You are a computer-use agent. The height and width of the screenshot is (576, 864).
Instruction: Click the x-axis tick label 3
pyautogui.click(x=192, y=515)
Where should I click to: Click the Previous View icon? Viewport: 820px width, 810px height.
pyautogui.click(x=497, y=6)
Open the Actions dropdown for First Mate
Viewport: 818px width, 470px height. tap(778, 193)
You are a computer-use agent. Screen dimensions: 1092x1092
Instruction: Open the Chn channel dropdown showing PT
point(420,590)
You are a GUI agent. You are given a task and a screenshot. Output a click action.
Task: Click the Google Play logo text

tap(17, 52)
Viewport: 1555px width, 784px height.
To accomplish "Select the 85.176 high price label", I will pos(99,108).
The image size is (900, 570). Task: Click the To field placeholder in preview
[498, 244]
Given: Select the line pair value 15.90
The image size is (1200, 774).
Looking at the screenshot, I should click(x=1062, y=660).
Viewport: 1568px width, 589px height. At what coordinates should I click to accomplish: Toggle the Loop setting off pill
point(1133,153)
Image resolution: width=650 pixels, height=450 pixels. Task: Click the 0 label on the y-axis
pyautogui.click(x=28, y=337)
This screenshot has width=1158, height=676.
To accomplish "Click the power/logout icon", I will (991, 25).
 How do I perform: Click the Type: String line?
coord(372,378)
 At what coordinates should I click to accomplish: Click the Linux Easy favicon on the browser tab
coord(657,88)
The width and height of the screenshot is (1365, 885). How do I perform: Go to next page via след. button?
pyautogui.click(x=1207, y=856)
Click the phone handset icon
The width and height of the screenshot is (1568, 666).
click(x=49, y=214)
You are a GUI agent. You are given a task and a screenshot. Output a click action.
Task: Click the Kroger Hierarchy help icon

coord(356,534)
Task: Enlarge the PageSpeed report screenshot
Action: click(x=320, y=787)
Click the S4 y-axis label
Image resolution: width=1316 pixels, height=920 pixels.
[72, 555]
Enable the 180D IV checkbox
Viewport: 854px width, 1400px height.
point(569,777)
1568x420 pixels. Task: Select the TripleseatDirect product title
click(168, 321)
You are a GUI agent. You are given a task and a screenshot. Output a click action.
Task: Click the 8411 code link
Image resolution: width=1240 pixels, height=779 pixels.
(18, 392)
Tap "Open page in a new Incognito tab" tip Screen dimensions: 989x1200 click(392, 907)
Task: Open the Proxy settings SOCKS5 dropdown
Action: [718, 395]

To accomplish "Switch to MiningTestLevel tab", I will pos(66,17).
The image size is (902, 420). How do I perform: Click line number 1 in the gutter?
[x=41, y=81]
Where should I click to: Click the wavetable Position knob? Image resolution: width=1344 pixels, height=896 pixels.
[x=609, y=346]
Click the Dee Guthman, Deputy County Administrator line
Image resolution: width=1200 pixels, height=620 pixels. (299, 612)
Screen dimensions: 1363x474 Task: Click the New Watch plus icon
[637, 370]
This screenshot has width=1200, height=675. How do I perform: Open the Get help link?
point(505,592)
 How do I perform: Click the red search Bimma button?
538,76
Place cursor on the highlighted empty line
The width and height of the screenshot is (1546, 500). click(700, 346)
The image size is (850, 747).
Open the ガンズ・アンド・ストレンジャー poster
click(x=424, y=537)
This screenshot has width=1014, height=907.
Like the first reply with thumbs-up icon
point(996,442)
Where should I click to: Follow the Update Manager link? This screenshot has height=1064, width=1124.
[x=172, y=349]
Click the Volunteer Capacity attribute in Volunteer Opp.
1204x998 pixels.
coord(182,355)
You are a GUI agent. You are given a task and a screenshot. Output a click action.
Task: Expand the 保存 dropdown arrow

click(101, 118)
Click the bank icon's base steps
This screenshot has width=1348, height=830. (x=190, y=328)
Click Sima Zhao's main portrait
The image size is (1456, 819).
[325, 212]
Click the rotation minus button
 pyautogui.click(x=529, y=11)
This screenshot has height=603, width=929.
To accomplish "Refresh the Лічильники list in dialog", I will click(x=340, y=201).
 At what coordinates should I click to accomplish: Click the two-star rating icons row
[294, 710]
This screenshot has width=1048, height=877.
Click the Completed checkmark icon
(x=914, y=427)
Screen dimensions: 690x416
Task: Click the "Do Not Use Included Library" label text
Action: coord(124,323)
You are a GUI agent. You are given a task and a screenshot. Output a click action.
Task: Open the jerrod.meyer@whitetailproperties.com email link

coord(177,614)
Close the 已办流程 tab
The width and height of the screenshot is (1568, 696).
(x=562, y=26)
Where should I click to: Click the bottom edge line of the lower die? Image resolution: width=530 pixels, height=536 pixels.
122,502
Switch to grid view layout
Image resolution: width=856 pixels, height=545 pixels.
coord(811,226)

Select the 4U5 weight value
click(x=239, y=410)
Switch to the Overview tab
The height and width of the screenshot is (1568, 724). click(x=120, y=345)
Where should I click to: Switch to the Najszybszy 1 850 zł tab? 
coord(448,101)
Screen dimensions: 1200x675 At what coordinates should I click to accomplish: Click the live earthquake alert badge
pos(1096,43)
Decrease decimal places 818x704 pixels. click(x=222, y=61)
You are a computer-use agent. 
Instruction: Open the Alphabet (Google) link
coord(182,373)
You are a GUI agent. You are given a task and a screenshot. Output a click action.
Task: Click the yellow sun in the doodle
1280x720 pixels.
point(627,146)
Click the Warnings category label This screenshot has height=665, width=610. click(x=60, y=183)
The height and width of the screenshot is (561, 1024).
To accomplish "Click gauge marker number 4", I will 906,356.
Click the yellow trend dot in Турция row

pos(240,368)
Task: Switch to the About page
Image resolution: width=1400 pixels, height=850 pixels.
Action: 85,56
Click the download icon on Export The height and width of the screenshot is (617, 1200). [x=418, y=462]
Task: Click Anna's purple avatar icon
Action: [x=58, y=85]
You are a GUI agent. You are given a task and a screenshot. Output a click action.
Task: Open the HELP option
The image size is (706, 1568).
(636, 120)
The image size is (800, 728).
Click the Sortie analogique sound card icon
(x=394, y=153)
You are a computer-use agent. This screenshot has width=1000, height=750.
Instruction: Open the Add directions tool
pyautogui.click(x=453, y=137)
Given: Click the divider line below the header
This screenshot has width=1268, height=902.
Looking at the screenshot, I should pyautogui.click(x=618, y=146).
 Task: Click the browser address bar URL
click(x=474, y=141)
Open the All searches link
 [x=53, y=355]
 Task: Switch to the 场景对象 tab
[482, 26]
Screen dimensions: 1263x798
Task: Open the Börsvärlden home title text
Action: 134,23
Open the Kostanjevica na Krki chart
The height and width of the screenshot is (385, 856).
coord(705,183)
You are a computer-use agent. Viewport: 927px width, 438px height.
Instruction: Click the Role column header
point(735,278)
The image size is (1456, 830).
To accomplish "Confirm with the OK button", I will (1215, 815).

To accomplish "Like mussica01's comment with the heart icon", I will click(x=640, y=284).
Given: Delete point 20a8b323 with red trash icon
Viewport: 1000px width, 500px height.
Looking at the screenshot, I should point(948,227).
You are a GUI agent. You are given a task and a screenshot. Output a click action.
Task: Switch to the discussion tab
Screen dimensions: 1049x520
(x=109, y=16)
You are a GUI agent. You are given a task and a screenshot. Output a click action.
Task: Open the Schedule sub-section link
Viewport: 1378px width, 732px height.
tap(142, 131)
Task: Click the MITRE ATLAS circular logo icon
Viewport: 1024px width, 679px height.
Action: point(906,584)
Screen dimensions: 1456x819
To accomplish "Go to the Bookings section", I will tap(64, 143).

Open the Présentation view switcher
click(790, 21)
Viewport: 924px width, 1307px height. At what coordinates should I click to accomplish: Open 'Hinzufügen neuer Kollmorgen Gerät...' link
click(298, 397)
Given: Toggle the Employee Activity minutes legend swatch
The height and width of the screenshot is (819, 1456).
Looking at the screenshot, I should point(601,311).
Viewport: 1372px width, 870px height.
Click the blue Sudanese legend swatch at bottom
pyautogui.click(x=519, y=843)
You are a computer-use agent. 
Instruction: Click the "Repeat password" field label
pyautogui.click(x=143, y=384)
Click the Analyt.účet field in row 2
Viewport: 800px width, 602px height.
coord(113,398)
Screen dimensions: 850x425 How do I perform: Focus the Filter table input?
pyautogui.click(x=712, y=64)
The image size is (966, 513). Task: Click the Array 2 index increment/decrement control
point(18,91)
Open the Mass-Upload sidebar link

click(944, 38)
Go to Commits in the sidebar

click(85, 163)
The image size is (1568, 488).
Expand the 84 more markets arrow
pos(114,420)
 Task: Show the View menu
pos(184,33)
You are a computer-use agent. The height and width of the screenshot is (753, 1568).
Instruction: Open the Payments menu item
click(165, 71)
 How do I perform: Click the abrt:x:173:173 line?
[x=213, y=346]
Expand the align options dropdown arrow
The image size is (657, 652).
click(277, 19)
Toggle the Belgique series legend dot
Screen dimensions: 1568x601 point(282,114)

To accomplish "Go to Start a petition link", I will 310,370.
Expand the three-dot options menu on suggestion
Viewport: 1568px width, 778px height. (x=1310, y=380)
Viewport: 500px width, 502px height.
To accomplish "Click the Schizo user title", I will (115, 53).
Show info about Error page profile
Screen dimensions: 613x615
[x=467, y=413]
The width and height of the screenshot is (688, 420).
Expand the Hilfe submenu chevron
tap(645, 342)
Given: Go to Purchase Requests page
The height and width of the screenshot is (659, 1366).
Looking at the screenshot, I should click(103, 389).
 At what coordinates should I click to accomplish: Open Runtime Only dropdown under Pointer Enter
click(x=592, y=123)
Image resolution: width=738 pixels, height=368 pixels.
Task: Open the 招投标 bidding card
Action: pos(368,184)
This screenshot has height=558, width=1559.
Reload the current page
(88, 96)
⁂
▶ Your objective
Using the entries above, state how many lines contain the string "computer"; the number is all that is needed.

▶ Output for this exercise
7